Shreshtha Vihar is a posh residential colony situated in East Delhi which is adjacent to Uttar Pradesh. It consists mainly of 
kothis and villas. There are two apartments called Vivek Apartment and Gharonda Apartment. Many professionals reside here. It has many big parks and nearby Yamuna Sports Complex serves as the sports hub. Nearby localities are Jagriti Enclave, Surajmal Vihar, Hargovind Enclave, AGCR Enclave. D.A.V Public School Sreshtha Vihar is located at the outskirts of the colony. The colony has a Hindu temple and a community center for celebrating small occasions and has a central park. Nearby metro stations are Karkarduma and Anand Vihar on the blue line and Karkarduma court on the newly constructed pink line of Delhi Metro. 

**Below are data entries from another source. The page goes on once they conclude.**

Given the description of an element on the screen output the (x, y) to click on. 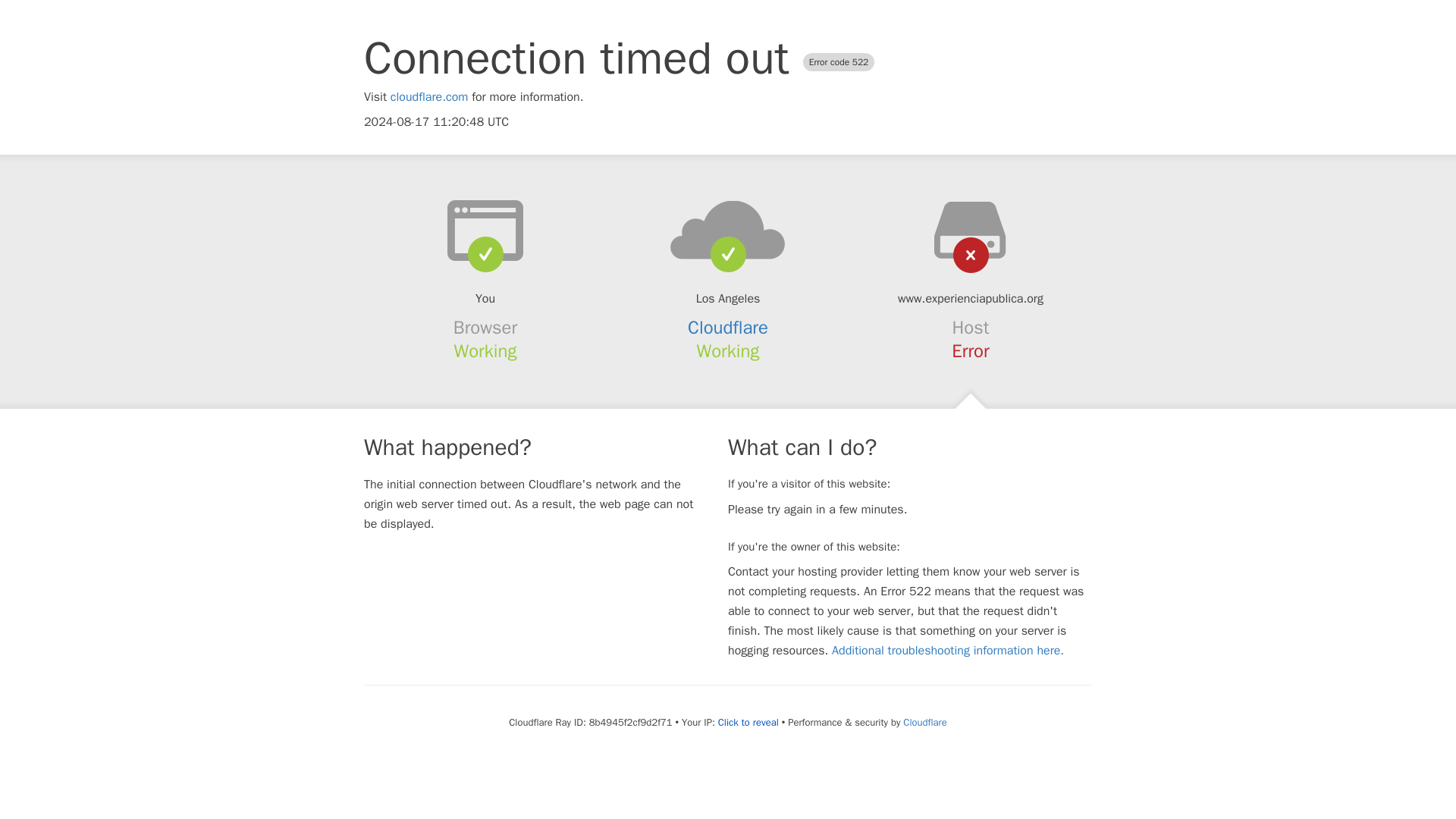
Cloudflare (924, 721)
Additional troubleshooting information here. (947, 650)
cloudflare.com (429, 96)
Click to reveal (747, 722)
Cloudflare (727, 327)
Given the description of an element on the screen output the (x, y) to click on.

The locality has a good market with all amenities including premium branch of SBI Bank, LIC office, stationery shop, departmental stores, tailoring shops, Garment manufacturing unit, SBL Homeopathy office, beauty saloon, barber shop, eating joints, medicine shops, clinic of eminent doctors and dietician & nutritionist and many more. Recently in the month of May 2018 the market renovated and got face upliftment with ultramodern public toilet, lamp posts, black stone flooring and cemented chairs. Shreshtha Vihar is one of the richest societies in East Delhi.